Activity Information

Create Alternative Application Partitioning Designs

Description

The problem is analyzed, and different approaches are considered. A group of requirements are selected that represent key business and technological challenges. Examine the characteristics of these challenges, such as integration of legacy systems, predicting future needs based on current needs, reusability of code, and maintenance costs.

Roles

ResponsibleDeveloper
AccountableSolution Architect

Attributes

Element Categories[CMMI Level 3] DAR SP 1.3, [CMMI Track 2] Planning, [CMMI Level 3] TS SP 1.1, [CMMI Level 3] TS SP 2.1
When

Project begins or iteration begins.

Entry Criteria

Existing Enterprise Architecture:
Application diagrams must fit into existing enterprise architecture.

Product Requirements:
Must be approved for current iteration.

Domain Model:
Includes object or data models.

Quality of Service Requirements:
Used to identify architectural challenges.

Scenarios:
Used to identify architectural challenges.

Exit Criteria

Application Diagram:
An application diagram with all key elements necessary to evaluate each architectural approach is created.

Candidate Architectural Patterns:
A set of alternative suggestions for architectures to be evaluated.

Is RequiredYes

Steps

  1. Create Application Diagram:

    Using the domain model and requirements as input, create an application diagram that represents the core logical elements of the system. This will later be partitioned into system diagrams. Alternative partitioning schemes will be considered and evaluated.

    Note: Application diagrams in Visual Studio Team Edition for Architects only model ASP.NET applications, Windows applications, and Microsoft Office projects. For more information on generic applications, see Application Types and Prototypes for Defining Applications in the Visual Studio help.
  2. Establish Evaluation Criteria:

    Determine which criteria to use to identify requirements and scenarios that represent significant architectural challenges.

    Consult the existing enterprise architecture documents for criteria. Review any business requirements, technical requirements, and enterprise standards that must be applied to new applications.

    Capture additional criteria that are known to be architecturally significant, such as integration with legacy systems, reusability of code, reusing existing vendor libraries and platforms, and controlling maintenance costs.

    Capture additional criteria that represent risks and cost when implementing a technical solution.
  3. Select Candidate Group of Requirements:

    Evaluate each quality of service requirement and product requirement against the evaluation criteria.
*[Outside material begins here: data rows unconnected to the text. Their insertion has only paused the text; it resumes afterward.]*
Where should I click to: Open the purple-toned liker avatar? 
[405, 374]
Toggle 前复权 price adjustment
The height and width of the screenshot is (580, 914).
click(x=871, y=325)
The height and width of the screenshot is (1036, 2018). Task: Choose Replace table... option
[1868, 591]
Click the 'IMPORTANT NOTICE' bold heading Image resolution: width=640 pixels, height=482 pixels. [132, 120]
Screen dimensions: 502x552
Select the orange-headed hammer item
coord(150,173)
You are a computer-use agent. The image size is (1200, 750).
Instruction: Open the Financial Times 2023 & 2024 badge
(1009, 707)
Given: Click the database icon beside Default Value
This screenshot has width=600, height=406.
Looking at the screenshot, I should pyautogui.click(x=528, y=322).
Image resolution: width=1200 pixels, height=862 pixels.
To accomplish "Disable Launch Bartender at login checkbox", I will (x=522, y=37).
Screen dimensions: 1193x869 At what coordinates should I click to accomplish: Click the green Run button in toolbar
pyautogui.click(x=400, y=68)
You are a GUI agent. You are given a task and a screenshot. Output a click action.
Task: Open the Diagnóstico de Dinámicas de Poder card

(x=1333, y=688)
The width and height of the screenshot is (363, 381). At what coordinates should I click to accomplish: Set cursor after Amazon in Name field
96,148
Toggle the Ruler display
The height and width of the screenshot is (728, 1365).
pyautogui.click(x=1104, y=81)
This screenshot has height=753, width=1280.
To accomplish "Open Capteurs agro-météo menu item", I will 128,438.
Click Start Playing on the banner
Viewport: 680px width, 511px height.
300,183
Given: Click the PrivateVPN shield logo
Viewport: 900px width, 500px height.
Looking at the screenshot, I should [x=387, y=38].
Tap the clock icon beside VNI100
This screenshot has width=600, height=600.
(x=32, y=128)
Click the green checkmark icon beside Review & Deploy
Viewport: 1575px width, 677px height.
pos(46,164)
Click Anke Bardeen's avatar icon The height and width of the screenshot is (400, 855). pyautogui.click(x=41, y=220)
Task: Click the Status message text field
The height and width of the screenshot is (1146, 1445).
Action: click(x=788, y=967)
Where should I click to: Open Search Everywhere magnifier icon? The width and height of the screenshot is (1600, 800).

If a requirement represents an architectural challenge, consider it a candidate for modeling.

    For example, a requirement that the new product must support older customer databases meets the criteria of integrating with legacy systems. Such a requirement is a candidate for modeling how the integration would work.
  4. Select Candidate Group of Scenarios:

    Evaluate each scenario against the evaluation criteria. If a scenario represents an architectural challenge, consider it a candidate for modeling.

    For example, a scenario in which the user downloads a client update meets the criteria concerning maintenance costs. Such a scenario is a candidate for modeling how best to handle client updates.
  5. Reduce Candidate Group:

    Review the candidate scenarios and requirements. Remove scenarios and requirements that duplicate the evaluation criteria or are better represented by other scenarios and requirements. Trim the candidate group to a core group representing the key architectural challenges, risks, and costs of the new application.

    Keep the scenarios and requirements that best represent the evaluation criteria, and that present the most risk, and present the most potential cost when architecting for a technical solution.

    Keep the scenarios and requirements that are the most comprehensive or key parts of the application.
  6. Create Partitioning Criteria:

    Using the requirements as motivation, analyze established architectural patterns (such as façade, or model-view-controller), and identify potential candidates for implementation.

    Identify candidate patterns through their motivation and consider their design tradeoffs in terms of coupling, cohesion, extensibility, adaptability and flexibility.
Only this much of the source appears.